Top Stories from the Business pages of the International Herald Tribune,
Monday, February 13, 1995

Do-It-Yourself Web Business

CYBERSCAPE


By Brad Spurgeon Special to the Herald Tribune
PARIS - If you think the weird tags in this column are a typographical error, think again. They may be all that lie between you and putting your business on the Internet. (Unless you happen to think that the Internet is a set of typographical errors.)

This story is an attempt to demystify the process of getting your business on the most rapidly growing and probably the best suited part of the Internet for business, the World Wide Web.

According to Win Treese's survey called the Internet Index, the Web's traffic developed in 1994 at a rate of 1,713 percent. In addition, this popular format for communicating over the Net is in many ways the most traditional-looking, as well as the part of the Internet that is easiest to use.

The Web consists mostly of pages like a magazine's, with photos, graphics, text and even sound and video. It seems to offer everything offered by all traditional media combined.

One of the keys to its growth is that an aspiring business can create its own basic Web pages and do it relatively cheaply.

Creating Web documents has been simplified by shareware programs that take care of many of the scary textual tags you have to put in your documents to format them for the Web. Even the traditional word-processing program makers are getting into the act. This month Microsoft Corp. is offering a Web formatting extension to its Word for Windows 6.0 program.

The nerd name for this document-formatting language is HyperText Markup Language, or HTML. It is the set of commands that make documents conform to the style and page layout of the Web. It makes documents not only recognizable to the Web itself but also to readers as Web documents.

The codes with the greater-than/less-than signs that you see here make this article an authentic and complete Web document.

You can learn basic HTML in an hour reading a document already on the Web by Eamonn Sullivan and entitled "Crash Course on Writing Documents for the Web," available at: http://www.demon.co.uk/pages/tutorial/html crashcourse.html.
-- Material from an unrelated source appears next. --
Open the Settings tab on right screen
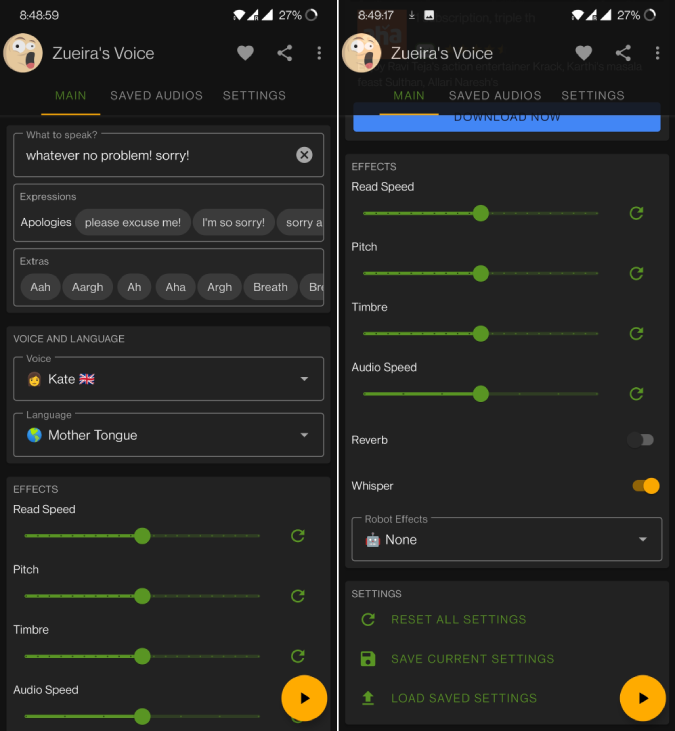Screen dimensions: 675x731 [x=593, y=96]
Then you may graduate to another document called "Beginner's Guide to HTML," available at: http://www.ncsa.uiuc.edu/demoweb/html primer.html.

But the best way to hone your Web techniques is to steal other people's code. You do this by asking your Web browser - the program, like Mosaic, that you use to navigate the Web - to show you other peoples' hidden codes. You'll see neat stuff, like the code (blink) that makes any word blink on and off on the Web page of a Netscape browser.
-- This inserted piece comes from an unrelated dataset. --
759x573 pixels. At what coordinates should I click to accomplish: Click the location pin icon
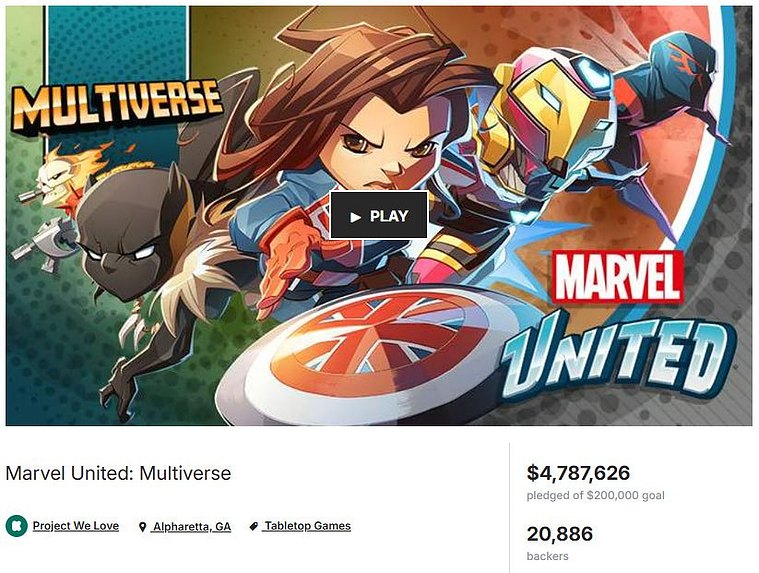point(142,527)
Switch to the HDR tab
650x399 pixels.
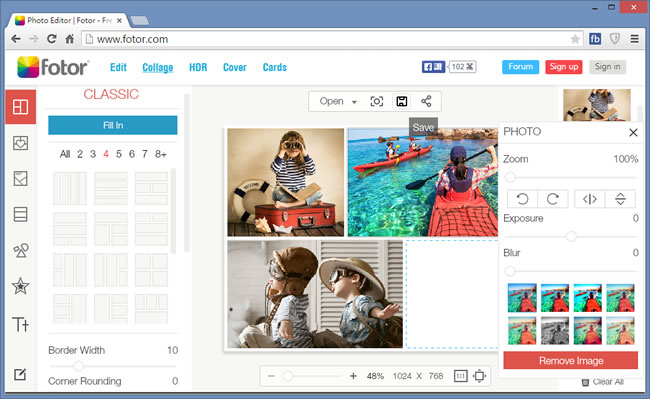(x=198, y=67)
But the formatting process is vastly simplified by using editor programs, such as HTMLed, otherwise known as HotMetalled. That program was created by Peter B. Crenshaw, of I-Net Training & Consulting Ltd. You may contact him by e-mail at: inettc@nbnet.nb.ca.
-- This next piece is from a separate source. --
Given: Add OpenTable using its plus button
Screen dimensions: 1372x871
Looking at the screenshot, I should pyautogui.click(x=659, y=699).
Photos for the Web must be saved in certain formats, most often CompuServe GIF, and JPEG. You may download shareware programs that will convert photo files from other formats into GIF. These files are made by scanning your family photo album shots with a scanner that you may either buy, or find someone who rents one out like a photocopy shop.

Splicing a photo or graphic onto an HTML document is nothing more than pressing an "Image" button on your HTMLed.

Of course, the most important step is to find yourself Web space. If you don't have the money or the know-how to set up your own server on the Internet with your Mac or PC, you can look around for Internet service providers offering the best price. Some rent monthly Web space for less than the cost of a tank of gasoline.

Often for that price you can get enough rented space to put an entire magazine on the Web. Or maybe you might want to put a talent-scouting agency or even advertise that you are now a consultant on how to make Web pages.

You can select from hundreds of companies that sell Web space, allowing you to shop the world for the cheapest rates.

If you're looking for ideas for setting up a business, check out the following address of 504 commercial companies that are offering business services over the Internet:

http://www.directory.net/

dir/business.html.

A good way to find a space provider is to call up a list of such companies at this address: http://union.ncsa.uiuc.edu/

HyperNews/get/www/leasing.html. At this address you may also connect with a list of companies that offer free Web space.